Eric Garcia27 November 2023 14:10
‘I’m not running for re-election because I don’t want to work with a bunch of hypocrites’
Despite his explosive criticism of the report, Mr Santos acknowledged that he may soon be exiting the House, having already said that he won’t seek re-election in 2024. “I’m not running for re-election, not because this was a damning report,” he said.
“I’m not running for re-election because I don’t want to work with a bunch of hypocrites.
“I know I’m going to get expelled when this expulsion resolution goes to the floor.”
The House Ethics Committee began its investigation in March 2023, after allegations of campaign finance misconduct and that Mr Santos lied about biographical details surfaced.
Last week’s report found that the 35-year-old had violated ethics guidelines, the rules of the House and criminal laws, and that he had been aware that he was crossing the line.
Mr Santos was indicted on 13 federal charges in May 2023, and in October, a superseding indictment brought another 10 criminal counts against him, bringing the total to 23.
Mike Bedigan27 November 2023 14:08
Santos has survived previous attempts to expel him
Mr Santos has survived two expulsion attempts already, but some members of the GOP have indicated that they will vote differently, following the publishing of the report.

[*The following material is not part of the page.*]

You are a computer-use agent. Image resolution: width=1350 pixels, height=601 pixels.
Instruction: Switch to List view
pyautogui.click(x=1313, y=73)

In an interview on X Spaces on Thursday, Mr Santos declared that “due process is dead” and described the report as “flawed”, before launching a searing attack on the document which he said was “an affront against my rights”.
“The amount of hyperbole in this document is daunting. Every single person I’ve had discussions about it with – I have spoken to prominent Democrats who were troubled by the work of this committee,” he said.
“It was designed to smear me, it was designed to force me out of my seat. That is what the intention of this report was. This report wasn’t a finding of facts.”
He continued: “I will stand for expulsion. I want to see them set this precedent because this precedent sets a new era of due process, which means you are guilty until proven innocent.
“We will take your accusations and use it to smear, to mangle, to destroy you and remove you from society. That is what they are doing with this.
“This report is an affront against my rights and it should worry each and every single one of you guys.”
Mike Bedigan 27 November 2023 14:06
George Santos says he expects to be expelled from Congress
The New York congressman said he felt like the “it girl” when he was first elected in 2022 – as the first openly gay Republican – and that everybody wanted him, “until nobody wanted me.”
It stated that there was credible evidence to indicate that the Republican misused campaign funds for a wide range of personal expenses, committed fraud, and misled the Federal Election Commission (FEC).
House Ethics panel chairman GOP Rep Michael Guest of Mississippi filed a motion for Mr Santos’ expulsion a day later. The chamber can take up the motion on 28 November upon lawmakers’ return from Thanksgiving recess.